─── Source passage ───

By Ben Fate Velaise. To submit editorials for consideration, contact editor Matt Buxton at [email protected].
Throughout my life, my grandma, Mary Jane Fate, imparted the importance of education on my brothers and me. We understood early on that education is the means through which we can make a difference in the world. She led by example, and I’ve carried this message with me each and every day.
Education looks very different today than it did 50 years ago. We can no longer rely solely on pen and paper to learn. The way we learn is influenced by technology, which is evolving at an unprecedented rate, meaning education is too. In today’s world, the internet is synonymous with opportunity. Jobs are posted online, and the many skills that jobs require can be learned online too — especially in science, technology, engineering, and math. It’s true that access to a reliable and fast internet connection has a direct impact on community growth and the future success of our youth, which has been proven during this unprecedented time.
The COVID-19 pandemic has put a spotlight on the inequity of the digital divide between rural Indigenous communities and the rest of America. Children and their families have struggled with distance education because of low or no internet connection in some areas. News outlets across the state have reported on the challenges of low and no-tech education options and the frustration of engaging rural students through paper-based lessons.
When it comes to high-speed internet access, rural Alaska communities are lagging behind. According to the Federal Communications Commission (FCC) less than 60% of people living on Tribal Lands have access to broadband compared to 97% of Americans living in urban areas. That is about to change.

─── Records supplied ───

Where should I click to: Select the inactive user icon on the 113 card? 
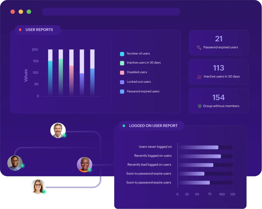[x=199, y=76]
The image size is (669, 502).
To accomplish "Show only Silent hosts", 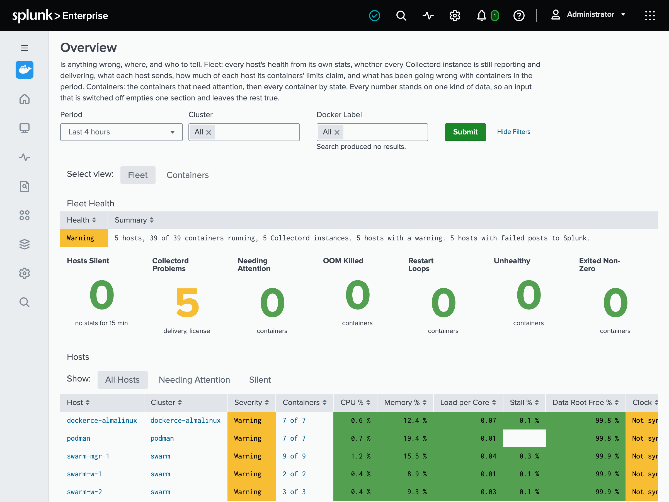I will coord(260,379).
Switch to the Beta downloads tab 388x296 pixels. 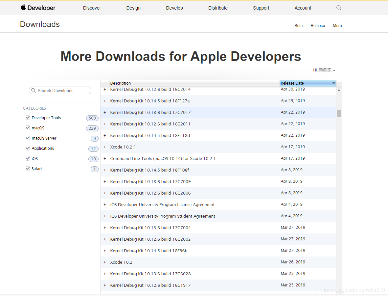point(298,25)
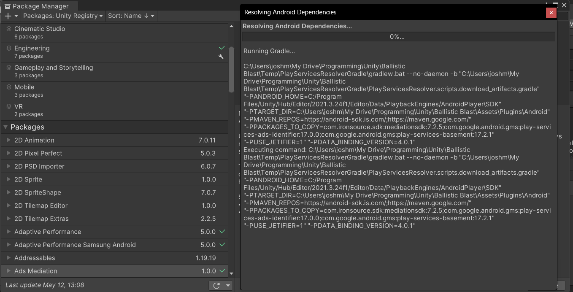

───

Work to complete
1. List every subject area that the editorial on rural internet access names as one in which job skills can be learned online.
2. Answer these questions from the editorial on rural internet access:
(a) What is the name of the author's grandmother?
(b) According to the FCC, what share of Americans living in urban areas have access to broadband?
(c) Who should be contacted to submit editorials for consideration?

Solved problems
1. Science, technology, engineering, and math.

2.
(a) Mary Jane Fate.
(b) 97%.
(c) Matt Buxton, the editor.